The greatest resource we have to day for early Cave Spring History is Cave Spring and Van's Valley by James Coffee Harris, written in 1927. Much of the following is quoted or paraphrased from this book:

Van's Valley begins two miles south of Cave Spring and it widens gradually towards the north. The crests of the bordering hills are about 300 feet above the valley between them, but the hills diminish in height from the south to the north of the valley. The valley is about 650 feet above the sea level at Cave Spring. It is about one mile wide at Cave Spring, which is situated on its eastern edge at the foot of some very high hills.

Long established as Cherokee land, the earliest settlers to take the first land grants from the state, began cutting trees and building homes in 1826, just seven years before the Indians were dispossessed of their holdings.

David Vann, a Cherokee sub-chief, had settled near Cave Spring in the valley which was given his name, and in this valley between present day Rome and Cave Spring, people began to "squat" several years before there was a Rome.  Ridge Valley, seven miles north of Rome, had been settled simultaneously with the Vann's Valley settlement. Major Ridge, who is supposed to have resided there at "Rush Place" at Hermitage, a number of years before moving to the Ostanaula near Rome.-  Genealogy Trails

In 1828, Major Armstead Richardson, father-in-law of  Judge Augustus R. Wright of Rome, removed to Vann's Valley from Augusta and with the assistance of a number of enthusiastic associates began preparations for the establishment of Cave Spring in 1831. 

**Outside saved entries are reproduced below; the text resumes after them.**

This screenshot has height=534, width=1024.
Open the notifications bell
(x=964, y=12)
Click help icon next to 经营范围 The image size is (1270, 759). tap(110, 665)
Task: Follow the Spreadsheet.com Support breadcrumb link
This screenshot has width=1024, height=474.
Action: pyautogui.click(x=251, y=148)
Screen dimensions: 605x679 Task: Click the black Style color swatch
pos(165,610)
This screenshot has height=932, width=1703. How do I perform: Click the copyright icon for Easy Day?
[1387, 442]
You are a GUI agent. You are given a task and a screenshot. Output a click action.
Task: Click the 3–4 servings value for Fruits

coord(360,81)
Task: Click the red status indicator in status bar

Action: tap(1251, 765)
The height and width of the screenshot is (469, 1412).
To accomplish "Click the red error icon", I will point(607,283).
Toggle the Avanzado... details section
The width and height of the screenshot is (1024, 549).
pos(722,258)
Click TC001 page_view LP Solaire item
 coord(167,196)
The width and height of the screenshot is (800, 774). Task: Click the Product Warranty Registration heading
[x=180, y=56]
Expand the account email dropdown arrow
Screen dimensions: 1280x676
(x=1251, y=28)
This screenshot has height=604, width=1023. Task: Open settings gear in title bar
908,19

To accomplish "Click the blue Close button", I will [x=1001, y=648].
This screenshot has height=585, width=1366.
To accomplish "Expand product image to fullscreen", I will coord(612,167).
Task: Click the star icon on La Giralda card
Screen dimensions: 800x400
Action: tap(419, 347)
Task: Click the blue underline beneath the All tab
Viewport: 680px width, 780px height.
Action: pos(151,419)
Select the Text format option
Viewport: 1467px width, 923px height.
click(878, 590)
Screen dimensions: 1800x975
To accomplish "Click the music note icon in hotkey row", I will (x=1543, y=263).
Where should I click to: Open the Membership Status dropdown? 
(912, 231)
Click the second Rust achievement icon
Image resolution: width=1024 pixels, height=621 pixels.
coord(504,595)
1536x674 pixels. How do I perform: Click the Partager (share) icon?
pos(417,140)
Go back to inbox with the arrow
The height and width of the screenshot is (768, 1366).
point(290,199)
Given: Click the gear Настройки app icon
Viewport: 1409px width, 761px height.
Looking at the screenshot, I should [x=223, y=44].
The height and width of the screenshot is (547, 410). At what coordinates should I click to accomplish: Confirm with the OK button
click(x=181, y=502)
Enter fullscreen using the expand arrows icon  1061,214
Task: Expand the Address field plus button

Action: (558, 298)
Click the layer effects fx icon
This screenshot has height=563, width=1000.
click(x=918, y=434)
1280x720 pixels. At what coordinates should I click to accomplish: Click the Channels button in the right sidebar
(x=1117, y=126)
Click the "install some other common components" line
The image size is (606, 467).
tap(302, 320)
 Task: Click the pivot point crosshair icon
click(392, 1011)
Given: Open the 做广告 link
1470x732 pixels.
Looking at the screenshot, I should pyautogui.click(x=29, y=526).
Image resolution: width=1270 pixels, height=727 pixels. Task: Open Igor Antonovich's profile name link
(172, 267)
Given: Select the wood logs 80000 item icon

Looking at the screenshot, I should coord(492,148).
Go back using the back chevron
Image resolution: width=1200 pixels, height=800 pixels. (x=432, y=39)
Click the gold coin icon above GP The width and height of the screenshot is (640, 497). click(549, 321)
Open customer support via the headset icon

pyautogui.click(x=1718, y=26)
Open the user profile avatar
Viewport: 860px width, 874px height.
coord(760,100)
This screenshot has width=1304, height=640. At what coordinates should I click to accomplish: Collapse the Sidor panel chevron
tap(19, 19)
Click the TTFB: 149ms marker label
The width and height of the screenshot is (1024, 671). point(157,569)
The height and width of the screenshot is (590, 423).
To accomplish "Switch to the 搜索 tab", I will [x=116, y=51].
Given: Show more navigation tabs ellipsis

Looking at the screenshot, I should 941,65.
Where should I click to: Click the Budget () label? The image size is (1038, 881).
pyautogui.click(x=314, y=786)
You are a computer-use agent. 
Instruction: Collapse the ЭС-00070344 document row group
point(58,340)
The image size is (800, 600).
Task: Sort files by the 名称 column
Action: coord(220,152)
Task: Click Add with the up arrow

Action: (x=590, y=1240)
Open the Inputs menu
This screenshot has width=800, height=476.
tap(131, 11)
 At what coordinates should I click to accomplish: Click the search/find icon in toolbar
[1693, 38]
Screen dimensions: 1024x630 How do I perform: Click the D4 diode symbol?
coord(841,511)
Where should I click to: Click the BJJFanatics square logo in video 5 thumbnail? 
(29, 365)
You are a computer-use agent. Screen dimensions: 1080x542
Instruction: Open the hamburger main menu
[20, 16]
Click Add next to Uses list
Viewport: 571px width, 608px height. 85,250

Within 15 years of their arrival, the influx was so great, that most of the valley had been preempted and the majority of the farmsteads had been fenced, with homes and barns constructed. These settlers, all of English and Scotch Irish descent, came primarily from middle Georgia, the Carolina's and Virginia.  All were devoted Protestants (mostly Baptists or Methodists),  whose first priority was to set about building their churches and separate schools for the children.

Among these earliest settlers, were the following families:

The Baptists, soon after the establishment of their church, founded and sustained the Hearn School and the Methodists founded and sustained  the Cherokee Wesleyan Institute.